What you need to do: Copy verbatim the block of lines in the entries below whose first line contains "The width and height of the screenshot is (800, 500)." and whose last line contains "1024x441 pixels.". Leave out all other lines.

Exercise data:
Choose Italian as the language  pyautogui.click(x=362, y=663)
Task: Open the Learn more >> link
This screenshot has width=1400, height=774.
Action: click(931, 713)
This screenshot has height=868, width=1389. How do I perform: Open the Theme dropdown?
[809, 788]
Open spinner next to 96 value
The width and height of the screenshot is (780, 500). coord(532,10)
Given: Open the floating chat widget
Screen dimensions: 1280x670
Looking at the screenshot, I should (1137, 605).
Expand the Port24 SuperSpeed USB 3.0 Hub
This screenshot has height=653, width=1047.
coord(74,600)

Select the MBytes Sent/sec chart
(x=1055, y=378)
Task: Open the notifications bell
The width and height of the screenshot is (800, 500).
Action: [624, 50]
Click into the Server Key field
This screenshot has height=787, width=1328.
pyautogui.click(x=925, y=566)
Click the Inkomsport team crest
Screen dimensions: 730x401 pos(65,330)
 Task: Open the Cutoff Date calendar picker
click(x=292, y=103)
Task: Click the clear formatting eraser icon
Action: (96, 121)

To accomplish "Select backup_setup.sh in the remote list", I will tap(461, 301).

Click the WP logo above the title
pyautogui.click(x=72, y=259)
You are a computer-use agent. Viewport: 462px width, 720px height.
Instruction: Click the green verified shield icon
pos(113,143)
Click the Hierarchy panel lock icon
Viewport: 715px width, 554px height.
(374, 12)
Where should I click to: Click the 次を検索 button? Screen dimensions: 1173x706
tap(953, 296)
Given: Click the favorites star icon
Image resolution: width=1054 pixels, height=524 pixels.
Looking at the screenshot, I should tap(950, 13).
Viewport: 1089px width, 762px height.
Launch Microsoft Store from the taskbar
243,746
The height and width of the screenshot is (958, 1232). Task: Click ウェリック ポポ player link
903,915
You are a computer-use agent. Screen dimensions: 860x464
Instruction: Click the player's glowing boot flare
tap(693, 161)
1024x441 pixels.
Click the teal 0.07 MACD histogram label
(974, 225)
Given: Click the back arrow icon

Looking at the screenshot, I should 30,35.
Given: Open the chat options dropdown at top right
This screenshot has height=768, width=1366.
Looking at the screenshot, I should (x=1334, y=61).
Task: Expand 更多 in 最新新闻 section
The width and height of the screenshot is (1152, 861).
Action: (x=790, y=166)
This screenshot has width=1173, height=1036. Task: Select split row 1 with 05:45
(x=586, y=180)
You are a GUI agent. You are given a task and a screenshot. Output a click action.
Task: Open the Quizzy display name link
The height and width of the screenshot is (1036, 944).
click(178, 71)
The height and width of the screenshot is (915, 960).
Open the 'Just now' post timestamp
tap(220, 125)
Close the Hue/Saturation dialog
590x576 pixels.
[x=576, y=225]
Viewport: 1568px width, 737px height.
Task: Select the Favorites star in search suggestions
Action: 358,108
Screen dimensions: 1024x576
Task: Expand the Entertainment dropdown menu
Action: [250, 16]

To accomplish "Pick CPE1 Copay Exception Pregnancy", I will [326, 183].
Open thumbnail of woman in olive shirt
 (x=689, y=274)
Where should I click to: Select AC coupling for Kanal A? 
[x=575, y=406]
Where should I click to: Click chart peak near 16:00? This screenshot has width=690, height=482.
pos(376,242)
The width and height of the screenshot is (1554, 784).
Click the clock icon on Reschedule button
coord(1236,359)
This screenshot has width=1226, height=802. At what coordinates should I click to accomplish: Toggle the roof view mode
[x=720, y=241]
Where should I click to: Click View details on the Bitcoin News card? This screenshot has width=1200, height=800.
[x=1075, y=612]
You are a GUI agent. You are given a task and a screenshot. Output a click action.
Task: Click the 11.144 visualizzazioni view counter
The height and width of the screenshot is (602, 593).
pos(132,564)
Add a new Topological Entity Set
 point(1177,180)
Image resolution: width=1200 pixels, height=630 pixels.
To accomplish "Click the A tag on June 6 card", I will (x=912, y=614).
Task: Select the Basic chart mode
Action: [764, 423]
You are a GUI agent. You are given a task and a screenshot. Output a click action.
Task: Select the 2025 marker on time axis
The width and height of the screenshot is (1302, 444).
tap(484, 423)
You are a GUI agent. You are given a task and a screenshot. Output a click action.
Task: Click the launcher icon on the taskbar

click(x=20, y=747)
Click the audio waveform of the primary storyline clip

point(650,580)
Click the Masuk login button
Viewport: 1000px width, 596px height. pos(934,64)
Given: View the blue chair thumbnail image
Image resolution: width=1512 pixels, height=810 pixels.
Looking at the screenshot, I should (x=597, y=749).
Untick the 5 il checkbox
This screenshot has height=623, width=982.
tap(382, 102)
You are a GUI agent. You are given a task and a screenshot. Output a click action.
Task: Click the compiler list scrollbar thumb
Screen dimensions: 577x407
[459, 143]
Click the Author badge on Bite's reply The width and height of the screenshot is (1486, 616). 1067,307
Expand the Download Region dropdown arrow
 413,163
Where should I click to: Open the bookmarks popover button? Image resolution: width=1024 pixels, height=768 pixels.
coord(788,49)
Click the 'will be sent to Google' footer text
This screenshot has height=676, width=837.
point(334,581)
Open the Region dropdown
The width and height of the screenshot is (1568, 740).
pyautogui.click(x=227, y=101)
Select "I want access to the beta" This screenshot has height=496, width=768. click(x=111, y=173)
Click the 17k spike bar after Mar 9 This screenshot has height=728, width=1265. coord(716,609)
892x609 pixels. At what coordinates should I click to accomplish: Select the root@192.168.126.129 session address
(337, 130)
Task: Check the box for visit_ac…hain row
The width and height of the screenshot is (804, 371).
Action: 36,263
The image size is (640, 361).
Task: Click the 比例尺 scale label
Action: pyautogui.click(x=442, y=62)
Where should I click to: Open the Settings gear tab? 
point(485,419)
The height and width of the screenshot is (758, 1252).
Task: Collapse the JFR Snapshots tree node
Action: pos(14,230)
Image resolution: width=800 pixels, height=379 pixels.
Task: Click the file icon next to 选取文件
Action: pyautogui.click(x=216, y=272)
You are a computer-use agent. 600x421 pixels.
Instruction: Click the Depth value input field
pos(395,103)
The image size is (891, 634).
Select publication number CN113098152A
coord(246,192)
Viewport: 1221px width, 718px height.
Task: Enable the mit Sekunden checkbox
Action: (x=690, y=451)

Response to this exercise:
The width and height of the screenshot is (800, 500).
Action: [624, 50]
Click into the Server Key field
This screenshot has height=787, width=1328.
pyautogui.click(x=925, y=566)
Click the Inkomsport team crest
Screen dimensions: 730x401 pos(65,330)
 Task: Open the Cutoff Date calendar picker
click(x=292, y=103)
Task: Click the clear formatting eraser icon
Action: (96, 121)

To accomplish "Select backup_setup.sh in the remote list", I will tap(461, 301).

Click the WP logo above the title
pyautogui.click(x=72, y=259)
You are a computer-use agent. Viewport: 462px width, 720px height.
Instruction: Click the green verified shield icon
pos(113,143)
Click the Hierarchy panel lock icon
Viewport: 715px width, 554px height.
(374, 12)
Where should I click to: Click the 次を検索 button? Screen dimensions: 1173x706
tap(953, 296)
Given: Click the favorites star icon
Image resolution: width=1054 pixels, height=524 pixels.
Looking at the screenshot, I should tap(950, 13).
Viewport: 1089px width, 762px height.
Launch Microsoft Store from the taskbar
243,746
The height and width of the screenshot is (958, 1232). Task: Click ウェリック ポポ player link
903,915
You are a computer-use agent. Screen dimensions: 860x464
Instruction: Click the player's glowing boot flare
tap(693, 161)
1024x441 pixels.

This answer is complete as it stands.